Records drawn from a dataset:

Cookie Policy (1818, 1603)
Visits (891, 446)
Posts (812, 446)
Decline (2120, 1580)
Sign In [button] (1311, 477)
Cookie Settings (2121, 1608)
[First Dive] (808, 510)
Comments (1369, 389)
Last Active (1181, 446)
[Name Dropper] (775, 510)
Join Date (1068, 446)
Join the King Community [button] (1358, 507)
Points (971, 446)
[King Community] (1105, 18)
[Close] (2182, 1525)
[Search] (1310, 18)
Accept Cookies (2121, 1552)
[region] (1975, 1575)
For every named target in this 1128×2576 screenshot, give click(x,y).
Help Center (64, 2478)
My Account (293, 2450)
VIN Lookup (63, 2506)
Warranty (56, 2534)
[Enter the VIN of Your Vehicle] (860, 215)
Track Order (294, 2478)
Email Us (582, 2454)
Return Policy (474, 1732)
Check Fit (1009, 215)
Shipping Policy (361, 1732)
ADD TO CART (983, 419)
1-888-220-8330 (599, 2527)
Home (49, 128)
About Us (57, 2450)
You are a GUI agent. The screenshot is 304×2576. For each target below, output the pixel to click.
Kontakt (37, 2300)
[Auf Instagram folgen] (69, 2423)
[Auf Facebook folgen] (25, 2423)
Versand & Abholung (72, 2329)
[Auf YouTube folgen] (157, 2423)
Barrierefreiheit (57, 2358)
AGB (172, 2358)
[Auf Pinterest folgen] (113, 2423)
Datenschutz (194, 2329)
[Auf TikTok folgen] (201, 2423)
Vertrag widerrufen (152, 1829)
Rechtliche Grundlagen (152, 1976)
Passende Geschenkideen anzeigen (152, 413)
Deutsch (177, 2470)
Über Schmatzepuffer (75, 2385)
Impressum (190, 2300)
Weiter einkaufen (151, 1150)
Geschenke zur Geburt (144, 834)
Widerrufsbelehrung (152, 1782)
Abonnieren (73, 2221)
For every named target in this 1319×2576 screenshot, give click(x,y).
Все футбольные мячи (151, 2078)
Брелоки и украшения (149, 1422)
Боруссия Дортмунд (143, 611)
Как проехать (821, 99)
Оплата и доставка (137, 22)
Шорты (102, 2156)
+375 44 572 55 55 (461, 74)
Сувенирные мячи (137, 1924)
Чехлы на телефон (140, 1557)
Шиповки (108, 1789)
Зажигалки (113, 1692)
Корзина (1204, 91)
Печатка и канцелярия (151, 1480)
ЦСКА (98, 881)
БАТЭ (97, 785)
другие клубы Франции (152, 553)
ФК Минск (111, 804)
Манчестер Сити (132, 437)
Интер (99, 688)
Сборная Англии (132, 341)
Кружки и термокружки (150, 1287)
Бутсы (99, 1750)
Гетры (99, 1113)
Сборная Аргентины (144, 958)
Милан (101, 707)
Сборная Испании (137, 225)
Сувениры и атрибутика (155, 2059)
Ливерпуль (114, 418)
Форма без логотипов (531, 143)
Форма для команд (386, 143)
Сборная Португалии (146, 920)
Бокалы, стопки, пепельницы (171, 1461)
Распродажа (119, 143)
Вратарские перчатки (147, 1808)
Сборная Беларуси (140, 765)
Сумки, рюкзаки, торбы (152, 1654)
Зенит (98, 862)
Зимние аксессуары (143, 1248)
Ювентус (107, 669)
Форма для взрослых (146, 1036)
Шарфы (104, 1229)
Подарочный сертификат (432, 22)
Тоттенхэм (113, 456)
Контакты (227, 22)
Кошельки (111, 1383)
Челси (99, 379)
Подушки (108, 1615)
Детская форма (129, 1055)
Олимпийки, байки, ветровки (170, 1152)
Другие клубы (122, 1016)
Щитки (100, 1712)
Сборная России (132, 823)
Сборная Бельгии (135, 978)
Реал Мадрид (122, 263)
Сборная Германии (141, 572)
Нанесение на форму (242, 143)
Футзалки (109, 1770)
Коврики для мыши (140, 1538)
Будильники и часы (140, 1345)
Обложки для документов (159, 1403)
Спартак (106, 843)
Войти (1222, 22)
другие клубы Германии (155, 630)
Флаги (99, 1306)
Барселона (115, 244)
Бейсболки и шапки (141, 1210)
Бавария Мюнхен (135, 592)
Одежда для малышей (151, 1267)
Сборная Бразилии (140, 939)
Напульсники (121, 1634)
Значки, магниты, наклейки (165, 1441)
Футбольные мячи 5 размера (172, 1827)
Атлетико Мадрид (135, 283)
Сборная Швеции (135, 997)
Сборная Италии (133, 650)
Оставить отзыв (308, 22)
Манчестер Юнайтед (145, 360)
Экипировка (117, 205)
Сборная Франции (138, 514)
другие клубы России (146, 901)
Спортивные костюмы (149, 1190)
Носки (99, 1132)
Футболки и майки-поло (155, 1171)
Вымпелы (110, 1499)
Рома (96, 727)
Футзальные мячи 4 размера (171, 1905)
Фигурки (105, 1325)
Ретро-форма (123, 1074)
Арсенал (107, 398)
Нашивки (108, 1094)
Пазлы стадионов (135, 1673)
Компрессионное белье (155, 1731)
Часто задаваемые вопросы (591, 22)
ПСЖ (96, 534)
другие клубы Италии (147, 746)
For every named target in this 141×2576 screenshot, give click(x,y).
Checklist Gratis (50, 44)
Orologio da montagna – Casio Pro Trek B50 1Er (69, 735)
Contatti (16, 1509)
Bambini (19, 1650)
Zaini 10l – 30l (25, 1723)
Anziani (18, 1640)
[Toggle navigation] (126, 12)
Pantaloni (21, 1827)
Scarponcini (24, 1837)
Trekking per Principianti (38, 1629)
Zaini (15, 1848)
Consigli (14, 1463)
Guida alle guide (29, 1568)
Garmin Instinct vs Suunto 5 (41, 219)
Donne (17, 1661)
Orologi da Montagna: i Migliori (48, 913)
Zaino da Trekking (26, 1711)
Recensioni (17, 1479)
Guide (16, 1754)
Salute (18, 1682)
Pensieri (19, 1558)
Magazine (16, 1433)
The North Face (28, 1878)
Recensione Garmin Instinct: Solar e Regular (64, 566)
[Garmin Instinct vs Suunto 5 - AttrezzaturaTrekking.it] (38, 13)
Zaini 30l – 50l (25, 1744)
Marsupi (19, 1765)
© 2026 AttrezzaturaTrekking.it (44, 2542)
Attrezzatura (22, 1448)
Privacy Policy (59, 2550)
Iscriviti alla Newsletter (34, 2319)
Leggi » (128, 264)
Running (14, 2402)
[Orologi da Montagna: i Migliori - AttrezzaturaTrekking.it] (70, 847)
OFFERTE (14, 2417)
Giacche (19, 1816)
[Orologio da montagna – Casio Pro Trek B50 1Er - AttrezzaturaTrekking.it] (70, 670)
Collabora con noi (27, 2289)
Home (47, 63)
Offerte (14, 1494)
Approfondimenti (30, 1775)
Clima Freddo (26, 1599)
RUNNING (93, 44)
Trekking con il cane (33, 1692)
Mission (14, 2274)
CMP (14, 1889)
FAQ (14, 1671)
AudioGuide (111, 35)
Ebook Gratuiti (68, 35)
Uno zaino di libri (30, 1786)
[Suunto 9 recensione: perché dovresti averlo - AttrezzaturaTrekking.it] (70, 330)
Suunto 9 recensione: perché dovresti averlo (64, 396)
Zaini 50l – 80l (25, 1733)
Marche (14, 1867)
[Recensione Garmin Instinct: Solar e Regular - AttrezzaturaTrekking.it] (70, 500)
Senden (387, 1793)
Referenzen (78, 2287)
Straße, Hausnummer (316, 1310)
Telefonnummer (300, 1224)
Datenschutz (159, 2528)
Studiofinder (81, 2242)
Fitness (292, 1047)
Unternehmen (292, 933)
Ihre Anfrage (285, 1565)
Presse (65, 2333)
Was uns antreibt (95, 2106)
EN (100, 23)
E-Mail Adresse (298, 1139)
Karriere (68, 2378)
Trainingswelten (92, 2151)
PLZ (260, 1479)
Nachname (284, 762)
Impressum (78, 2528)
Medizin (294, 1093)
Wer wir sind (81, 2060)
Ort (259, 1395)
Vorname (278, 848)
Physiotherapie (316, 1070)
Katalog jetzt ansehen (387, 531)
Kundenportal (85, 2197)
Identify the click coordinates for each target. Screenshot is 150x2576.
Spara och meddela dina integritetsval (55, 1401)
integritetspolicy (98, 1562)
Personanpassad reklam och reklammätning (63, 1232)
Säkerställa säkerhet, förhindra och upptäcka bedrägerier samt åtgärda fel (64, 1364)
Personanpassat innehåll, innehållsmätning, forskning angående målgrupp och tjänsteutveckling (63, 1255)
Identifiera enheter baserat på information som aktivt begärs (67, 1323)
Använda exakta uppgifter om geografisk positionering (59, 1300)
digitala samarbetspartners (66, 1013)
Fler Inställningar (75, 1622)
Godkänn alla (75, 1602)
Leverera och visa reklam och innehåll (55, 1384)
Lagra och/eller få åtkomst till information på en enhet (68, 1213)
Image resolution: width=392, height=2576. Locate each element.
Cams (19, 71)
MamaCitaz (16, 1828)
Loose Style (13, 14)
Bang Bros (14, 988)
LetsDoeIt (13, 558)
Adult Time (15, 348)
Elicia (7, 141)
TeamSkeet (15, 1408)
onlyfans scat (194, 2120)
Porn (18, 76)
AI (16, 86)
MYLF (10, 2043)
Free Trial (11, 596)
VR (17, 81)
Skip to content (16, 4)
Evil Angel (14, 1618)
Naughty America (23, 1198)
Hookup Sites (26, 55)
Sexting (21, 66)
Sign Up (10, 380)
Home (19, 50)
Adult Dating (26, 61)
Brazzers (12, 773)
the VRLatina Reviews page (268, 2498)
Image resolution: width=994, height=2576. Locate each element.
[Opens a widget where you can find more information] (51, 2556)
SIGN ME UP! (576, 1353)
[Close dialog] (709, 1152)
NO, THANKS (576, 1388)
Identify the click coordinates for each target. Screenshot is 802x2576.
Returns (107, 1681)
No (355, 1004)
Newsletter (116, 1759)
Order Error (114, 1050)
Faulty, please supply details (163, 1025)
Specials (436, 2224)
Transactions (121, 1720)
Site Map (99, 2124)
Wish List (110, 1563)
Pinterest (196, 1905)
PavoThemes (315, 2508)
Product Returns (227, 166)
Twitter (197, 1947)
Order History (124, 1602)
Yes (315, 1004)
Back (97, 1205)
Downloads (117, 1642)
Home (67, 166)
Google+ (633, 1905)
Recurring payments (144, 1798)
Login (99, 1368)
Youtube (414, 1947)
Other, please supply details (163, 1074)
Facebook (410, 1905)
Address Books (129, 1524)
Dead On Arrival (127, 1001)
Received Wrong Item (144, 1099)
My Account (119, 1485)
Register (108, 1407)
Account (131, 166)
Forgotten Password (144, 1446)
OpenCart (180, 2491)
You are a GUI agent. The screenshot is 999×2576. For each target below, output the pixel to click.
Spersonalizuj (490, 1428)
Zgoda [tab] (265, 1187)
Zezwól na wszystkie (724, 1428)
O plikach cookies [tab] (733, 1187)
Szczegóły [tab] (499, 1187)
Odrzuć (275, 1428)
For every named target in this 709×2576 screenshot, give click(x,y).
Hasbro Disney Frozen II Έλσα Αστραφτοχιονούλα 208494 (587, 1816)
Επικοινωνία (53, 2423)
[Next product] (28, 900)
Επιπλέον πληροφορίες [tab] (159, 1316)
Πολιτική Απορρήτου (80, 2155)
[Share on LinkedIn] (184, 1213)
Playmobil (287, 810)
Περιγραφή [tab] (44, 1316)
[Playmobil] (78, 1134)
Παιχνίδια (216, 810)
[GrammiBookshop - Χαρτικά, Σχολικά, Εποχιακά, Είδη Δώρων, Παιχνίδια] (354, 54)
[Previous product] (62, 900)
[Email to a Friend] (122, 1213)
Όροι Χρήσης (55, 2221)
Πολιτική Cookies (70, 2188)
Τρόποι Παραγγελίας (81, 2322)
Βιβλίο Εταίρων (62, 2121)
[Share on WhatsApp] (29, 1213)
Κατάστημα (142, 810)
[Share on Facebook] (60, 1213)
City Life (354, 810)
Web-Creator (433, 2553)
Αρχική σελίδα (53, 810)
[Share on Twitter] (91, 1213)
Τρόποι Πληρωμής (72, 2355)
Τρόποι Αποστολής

• Exercise objective:
Copy exactly the line that contains "Recurring payments (144, 1798)" and every line after it, up to and including the last line of the records.

• Exercise response:
Recurring payments (144, 1798)
Login (99, 1368)
Youtube (414, 1947)
Other, please supply details (163, 1074)
Facebook (410, 1905)
Address Books (129, 1524)
Dead On Arrival (127, 1001)
Received Wrong Item (144, 1099)
My Account (119, 1485)
Register (108, 1407)
Account (131, 166)
Forgotten Password (144, 1446)
OpenCart (180, 2491)
You are a GUI agent. The screenshot is 999×2576. For each target below, output the pixel to click.
Spersonalizuj (490, 1428)
Zgoda [tab] (265, 1187)
Zezwól na wszystkie (724, 1428)
O plikach cookies [tab] (733, 1187)
Szczegóły [tab] (499, 1187)
Odrzuć (275, 1428)
For every named target in this 709×2576 screenshot, give click(x,y).
Hasbro Disney Frozen II Έλσα Αστραφτοχιονούλα 208494 (587, 1816)
Επικοινωνία (53, 2423)
[Next product] (28, 900)
Επιπλέον πληροφορίες [tab] (159, 1316)
Πολιτική Απορρήτου (80, 2155)
[Share on LinkedIn] (184, 1213)
Playmobil (287, 810)
Περιγραφή [tab] (44, 1316)
[Playmobil] (78, 1134)
Παιχνίδια (216, 810)
[GrammiBookshop - Χαρτικά, Σχολικά, Εποχιακά, Είδη Δώρων, Παιχνίδια] (354, 54)
[Previous product] (62, 900)
[Email to a Friend] (122, 1213)
Όροι Χρήσης (55, 2221)
Πολιτική Cookies (70, 2188)
Τρόποι Παραγγελίας (81, 2322)
Βιβλίο Εταίρων (62, 2121)
[Share on WhatsApp] (29, 1213)
Κατάστημα (142, 810)
[Share on Facebook] (60, 1213)
City Life (354, 810)
Web-Creator (433, 2553)
Αρχική σελίδα (53, 810)
[Share on Twitter] (91, 1213)
Τρόποι Πληρωμής (72, 2355)
Τρόποι Αποστολής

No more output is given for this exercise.